Seeing all this -- an almost daily live feed of violence, corruption, and dysfunction worthy of a third world oligarchy -- Americans look at Senator Obama and wonder. Barack Obama's personal history is not urban America. It is more than a matter of biracial heritage. It is his personal heritage. A mother who woke him at 4:30AM every school day to give him American grammar and other lessons before he went off to an Indonesian school. He was loved and cared for and disciplined and given the hope of a middle class future. A more tender version of Justice Clarence Thomas's southern father/grandfather. Obama's "blackness" -- professional blackness Jim Sleeper once called it -- is acquired like an American expatriate with a phony British accent.

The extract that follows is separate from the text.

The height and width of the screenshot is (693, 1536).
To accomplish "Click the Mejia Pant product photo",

He is smart and he is accomplished. So is his co-candidate, Michelle. But he has nearly forty years of urban history against him. Coleman Young, Wilson Goode, Marion Barry, Kwame Kilpatrick, almost every mayor of Oakland (including the very white Jerry Brown), Willie Brown, Ray Nagy...
Senator McCaine welcomes President Bush with the Lake Woebegon hug -- the extended arms with the fingers barely touching the shoulders and then whipped back in retreat from any appearance of intimacy. And Bush has made his mistakes, but he has also, at least on the Iraq front of the war, listened and acted on better advice. While his people were suffering and self-helpless, Mayor Nagy of New Orleans sobbed on a local radio show that he didn't know what to do. Winston Churchill once wept in private during the Blitz and wondered if he could carried on, but he never showed defeatism or blamed others for his mistakes.

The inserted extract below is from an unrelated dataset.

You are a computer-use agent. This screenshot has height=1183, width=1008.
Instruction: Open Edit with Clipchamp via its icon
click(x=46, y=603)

So the question again, will Obama be different? There is another irony here. The New South, with its modern legacy of thousands of black elected officials -- mayors, sheriffs, judges, police chiefs, state legislators, govenors and lieutenant governors, and even a congressperson or two (some from majority white districts). The current dysfunction appears to be a western and north and northeastern disease. Justice Thomas has said that there is no reason why an all-black school cannot be a good school. History has shown us as much at Tuskegee, Howard, Spellman -- in spite of black poverty and lack of political power. After all, many whites came out of similar poor Southern schools.
Will Senator Obama follow the prosperous South? That would require more than cosmetic "centrism" or moderation of his extreme world view. Because it is precisely his ghost-shirt foreign policy with its toothless warnings and negotiations and his Santa Claus federalism that parallel urban lawlessness and sense of entitlement that has made so many American cities the inevitable destinations of good intentions -- Hell on Earth.
Sen. Obama sits on a knife edge -- will he be tainted by significant urban failure or will enough babyboomers make one last dash for History.